# CNC cables, wire and wiring questions



## architard (Jan 14, 2014)

I’m finally getting around to starting up my G0704 CNC Conversion and after reading blogs, forum posts and watching a ton of YouTube videos, I’m still thoroughly confused about the details of wiring things up. So I have a few questions I’m hoping someone here can address

1.       My Z axis motor (Nema 34 906 oz) is Bi-polar and needs to be wired accordingly to get all 906 oz of holding torque. However it seems you can wire that in series or parallel. What is the preferred method? Advantages, disadvantages?
2.       The Bi-polar wiring of that same motor means 8 wires. I’ve seen people simply combine wires at the motor and run them to 4 conductor shielded cabling to go to the controller. Is this correct? Is there any advantage or reason to run 8 individual wires to the controller?
3.       I realize that the motor wires and the limit/home switches should be wired with shielded cables. It seems to me that any other wire (possibly adding spindle control later) that runs from the mill to the controller should also be shielded. Do any other wires need to be shielded? Like the wires that run from the breakout board to the stepper drivers? Or is that unnecessary?
4.       I’d like to buy the shielded wire type that has the drain wire. If I’m wiring these motor cables into xlr (aviation style) plugs, where do I attach the drain wire? Do I simply run it to the metal body of the plug, to one of the motor wires, or to its own terminal (which would require a 5 conductor plug instead of 4.
5.       I know I need to use 18 AWG wire for my z axis stepper, and 22 AWG should work for my x,y steppers. I gather that 22 AWG should work for the remainder of the connections between breakout board, controller, limit switches. Will 22 AWG be sufficient for the connections from the power supply too, or does that need to step up to 18 AWG as well?
6.       Should I need to install fuses anywhere in this system? I feel like I’ve seen some people setups incorporate this but I’m not sure if it’s necessary or how to go about it.


----------



## jumps4 (Jan 14, 2014)

hi
  1. wire your 8 wire motor in series it is lower amps and higher speed. torque is "holding" not running torque and does not change.
  2. I would use 18agw shielded wire for everything outside the controller and you shield the high voltage leads in the enclosure and if you keep them away from all low voltage wiring you should be good. wires going from controller to motors inside the case are high voltage and alternating current from 0 to +25v / 80v when pulsing depending on your power supply, and they should be shielded inside the case. the shield wire for the aviation plugs are connected to the housing of your plug if you don't have enough leads to run it inside on it's own pin, then connect it to ground. the case is fine if the case is connected to the green lead (equipment ground ) in your power cord. all grounds come back to the controller case, do not ground shield cables to your mill or you will get ground loops.
 I would at least add a 15amp breaker to the power side to keep any shorts from depending on the house circuit breaker and wall outlet . If something goes up in smoke it's better to be in your enclosure case than your wall socket.
I think that was all your questions
I hope that helps
steve


----------



## architard (Jan 15, 2014)

Thanks Steve.
That helps a lot. I hadn't even thought about the wires going from the aviation plugs in the case to the drivers. I will make sure I use shielded cable on them as well. 

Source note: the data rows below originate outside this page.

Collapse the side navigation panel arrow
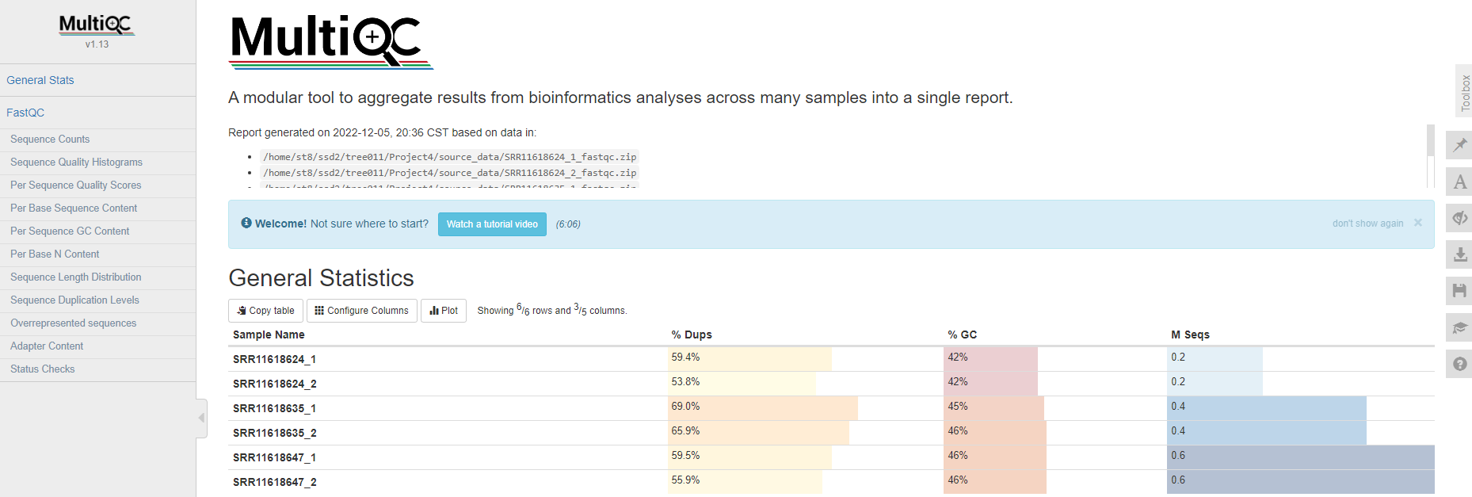Image resolution: width=1472 pixels, height=497 pixels. point(201,418)
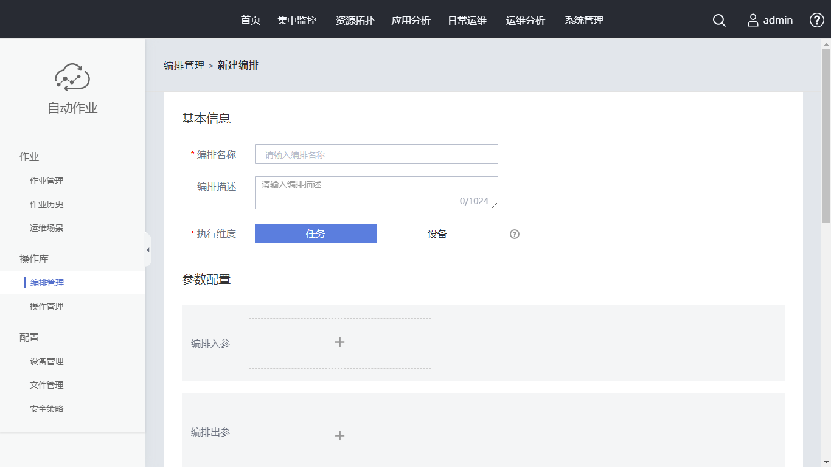Add a 编排出参 parameter with plus icon
The image size is (831, 467).
tap(339, 435)
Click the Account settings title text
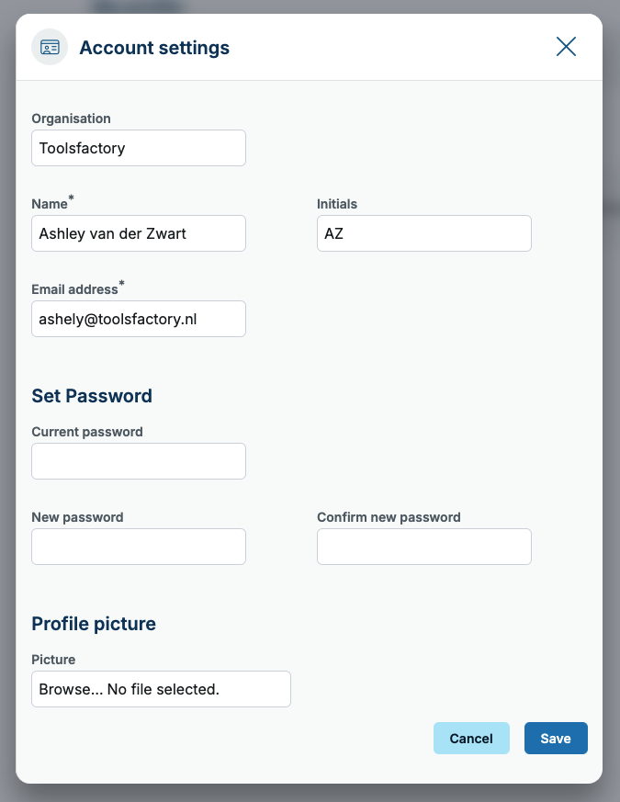Screen dimensions: 620x802 point(154,48)
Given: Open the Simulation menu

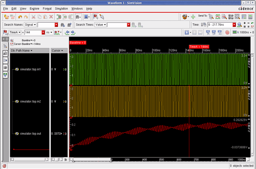Looking at the screenshot, I should 61,8.
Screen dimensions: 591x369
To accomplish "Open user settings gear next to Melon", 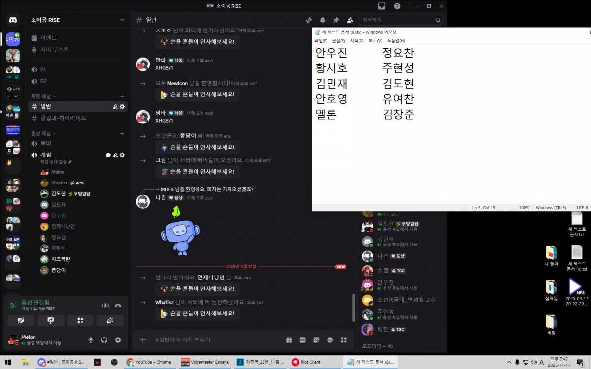I will (118, 339).
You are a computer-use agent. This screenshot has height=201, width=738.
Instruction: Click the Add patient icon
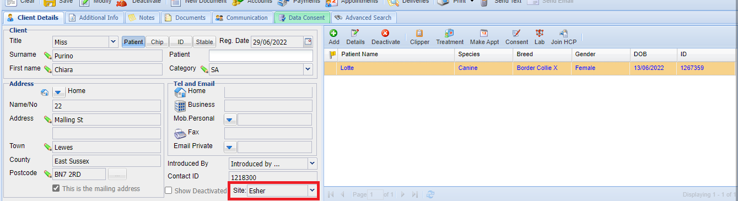(x=334, y=33)

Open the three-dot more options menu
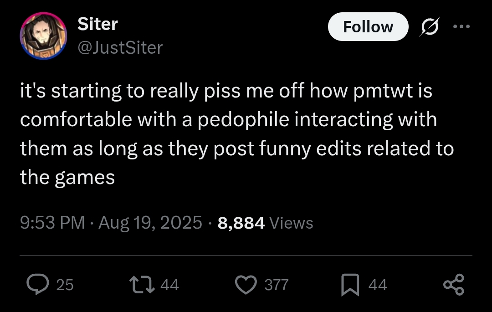[x=461, y=26]
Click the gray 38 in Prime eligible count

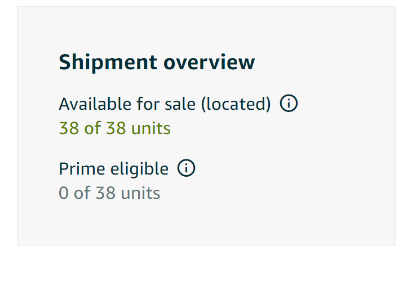105,193
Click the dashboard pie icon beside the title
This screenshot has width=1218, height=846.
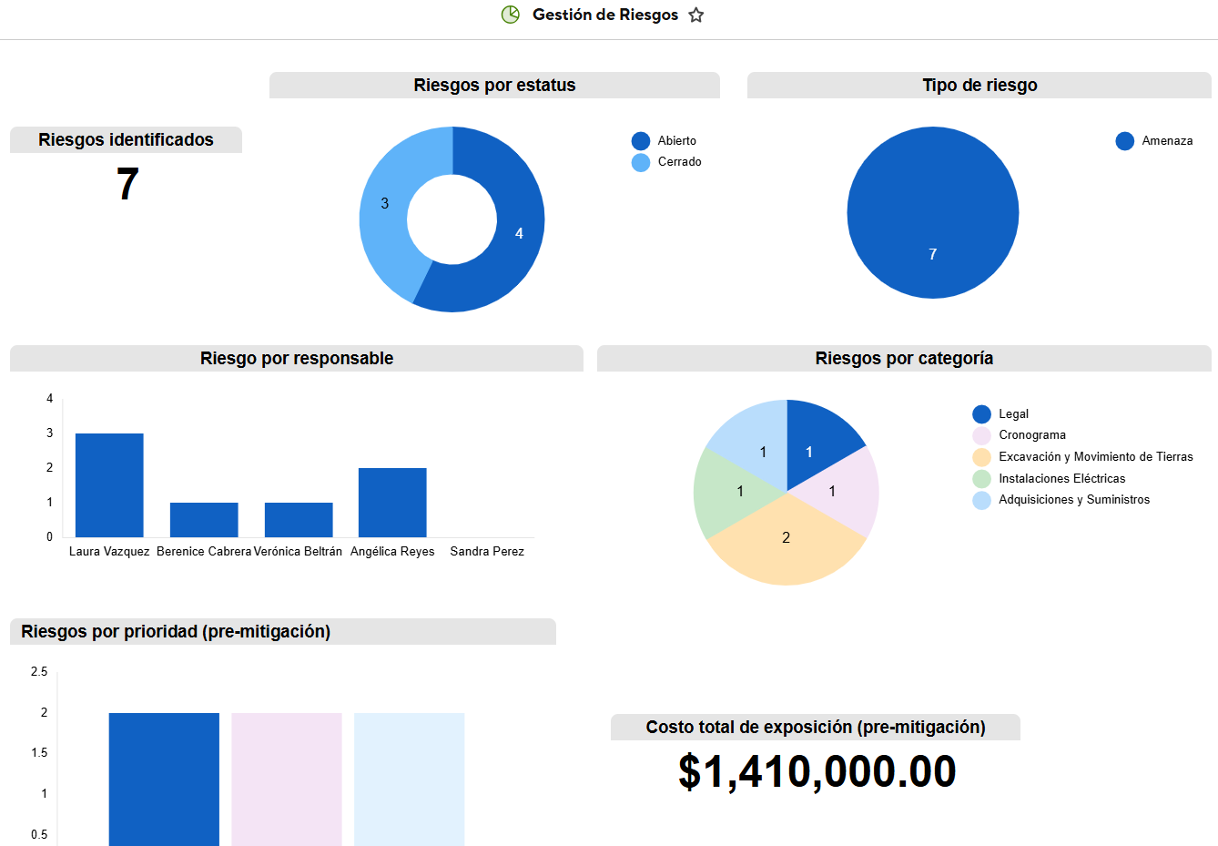coord(511,15)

I see that by wiring the bi-polar motor in series I actually connect 2 pairs of motor wires together so that makes my question about running 8 wires to the controller a moot point. 

So you suggest using 18 AWG on everything outside the controller? Even for limit switches? My XY motors are Nema 23 and it looked like 22 AWG would be sufficient. But I'd rather err on the side of stronger components so that sounds like a good idea. I just didn't think 18 AWG would be required for limit switches. 

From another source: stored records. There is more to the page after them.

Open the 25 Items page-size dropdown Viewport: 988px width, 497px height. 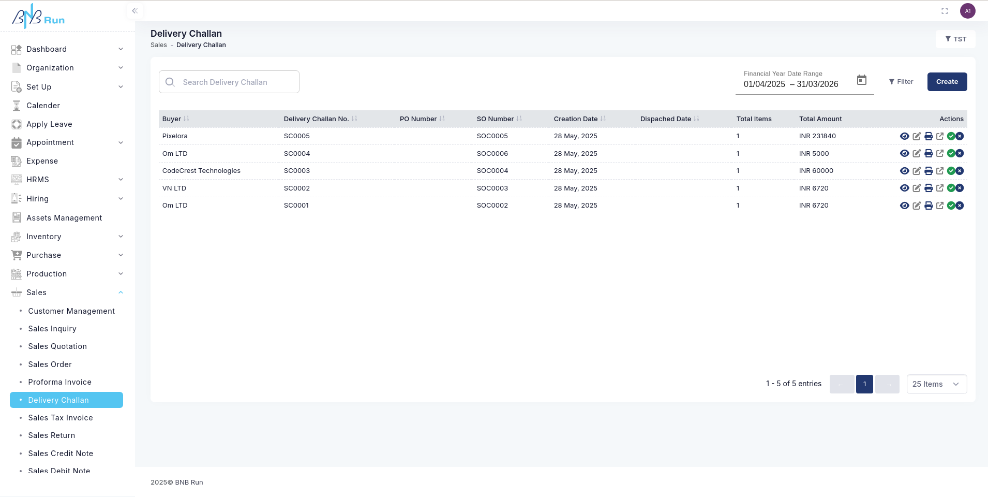pos(936,384)
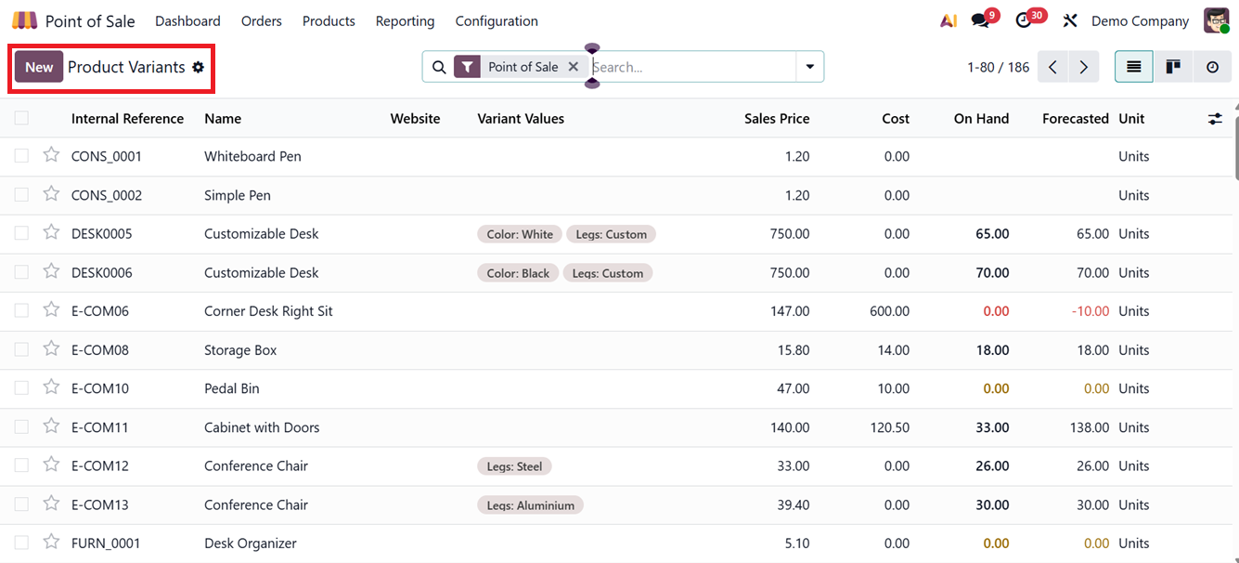Open the user profile avatar menu

(1216, 20)
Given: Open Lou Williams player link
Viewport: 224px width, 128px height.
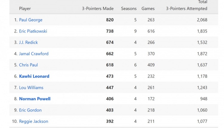Looking at the screenshot, I should pos(31,88).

Does all the other wiring inside the case need to be 18 or can I get away with 22 there?

Sadly my components are getting delivered today and I don't have any wire to try them out! I should have asked these questions earlier haha. 

Thanks again!


----------



## DAN_IN_MN (Jan 15, 2014)

architard said:


> Thanks Steve.
> That helps a lot. I hadn't even thought about the wires going from the aviation plugs in the case to the drivers. I will make sure I use shielded cable on them as well.
> 
> I see that by wiring the bi-polar motor in series I actually connect 2 pairs of motor wires together so that makes my question about running 8 wires to the controller a moot point.
> ...




I wired control panels for a bit.  I was told to keep AC and DC away from each other.  If they had to cross paths, do it at a 90° to keep EMF transfer to a minimum.

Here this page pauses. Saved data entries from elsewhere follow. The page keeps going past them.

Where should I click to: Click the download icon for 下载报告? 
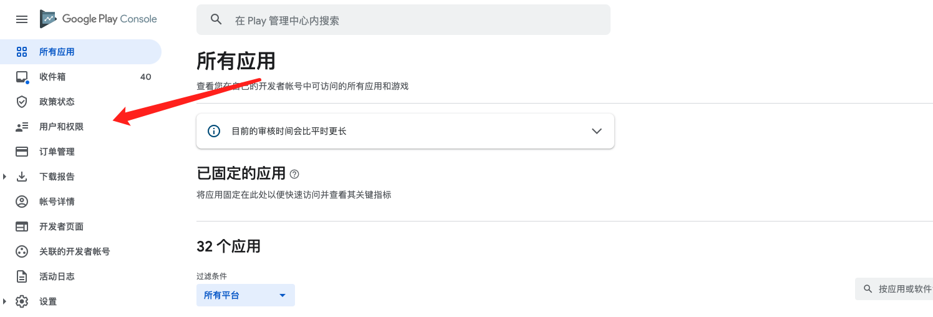22,177
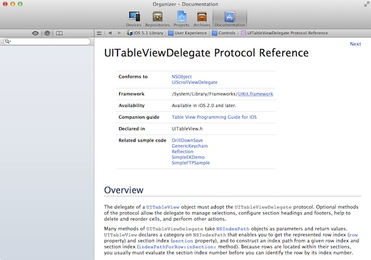371x260 pixels.
Task: Click the Next link
Action: point(355,44)
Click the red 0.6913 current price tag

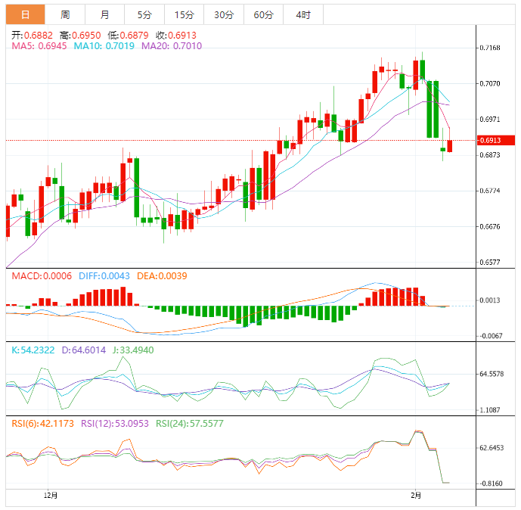[x=495, y=140]
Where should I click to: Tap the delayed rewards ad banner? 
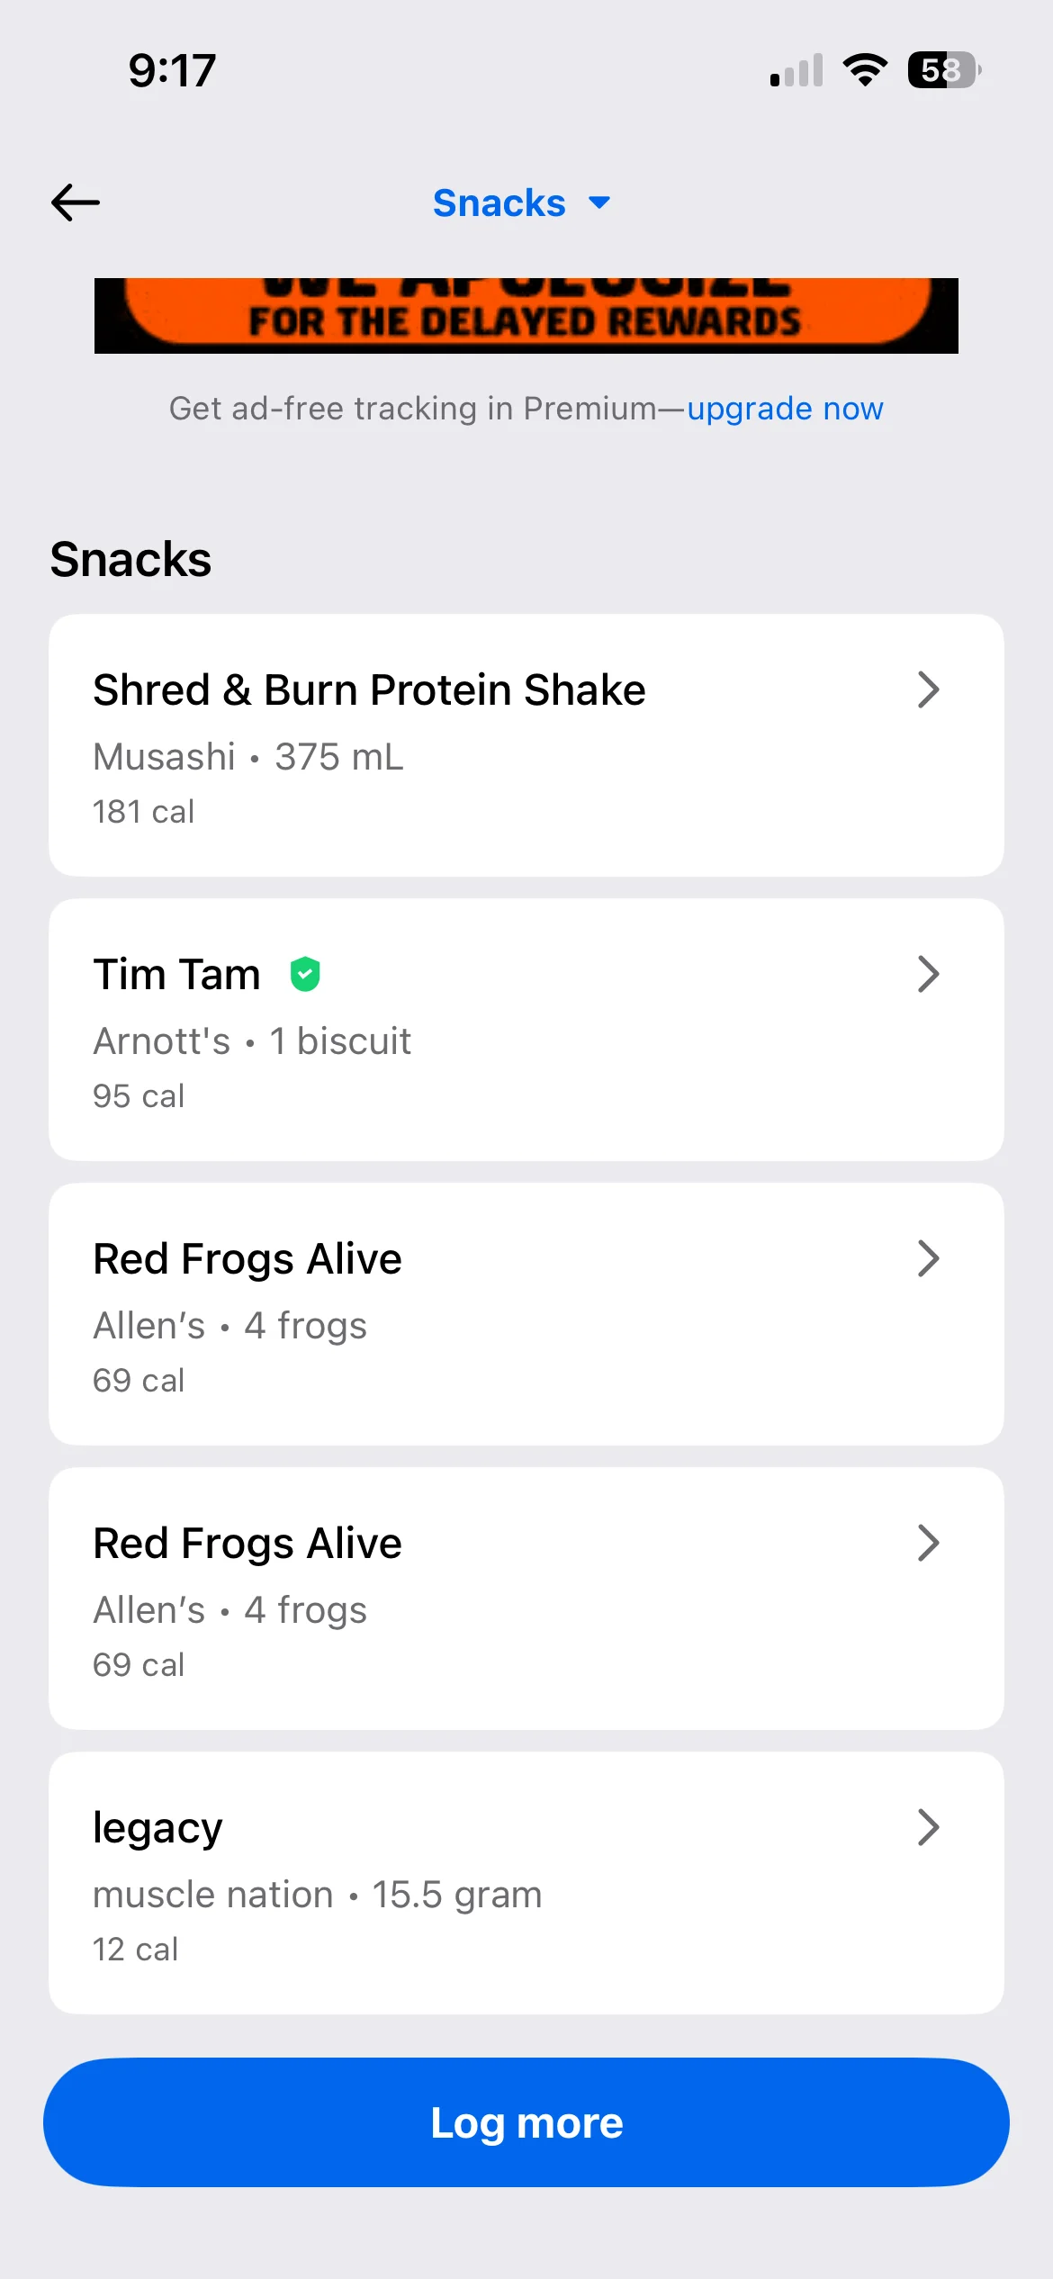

IMO, the limit switches could be smaller gauge.  Not a whole lot of amps running on those.  I guess it depends on how you buy your wire and how much you will be needed.  If you buy 100' of 18 AWG and that's enough to for all of your runs, use it.


----------



## jumps4 (Jan 15, 2014)

I use the 18 for everything including the 120v because I bought an entire roll of it.  lol
Lowe's had it by the roll but not by the foot and I could not find it anywhere local.
On low voltage signals the bigger the wire the lower the voltage drop per foot but 22 would work for limits fine there is not current on these lines, it is just sensing connection or no connection.
all the low voltage lines running to the machine can be in the same cable, limits and estop and all the limits can be run off of one pin in mach3
mach3 knows the direction it is moving so when it hits a limit it knows what switch it hit. the only down side to this is it moves one axis at a time to home the machine. if it sent all the axis at the same time it would not know which one hit first.
steve


----------



## architard (Jan 15, 2014)

Ha, yeah Steve I saw in your build thread that you bought a 100' roll. I kind of figured that's why you wired everything with 18 AWG was because you had enough of it. I'm ordering stuff online so I have a bit more flexibility on what I can buy and I'm trying keep the costs down. Surprisingly I've found Mcmaster Carr to have reasonable prices on shielded cable in a wide variety of lengths to buy it in. 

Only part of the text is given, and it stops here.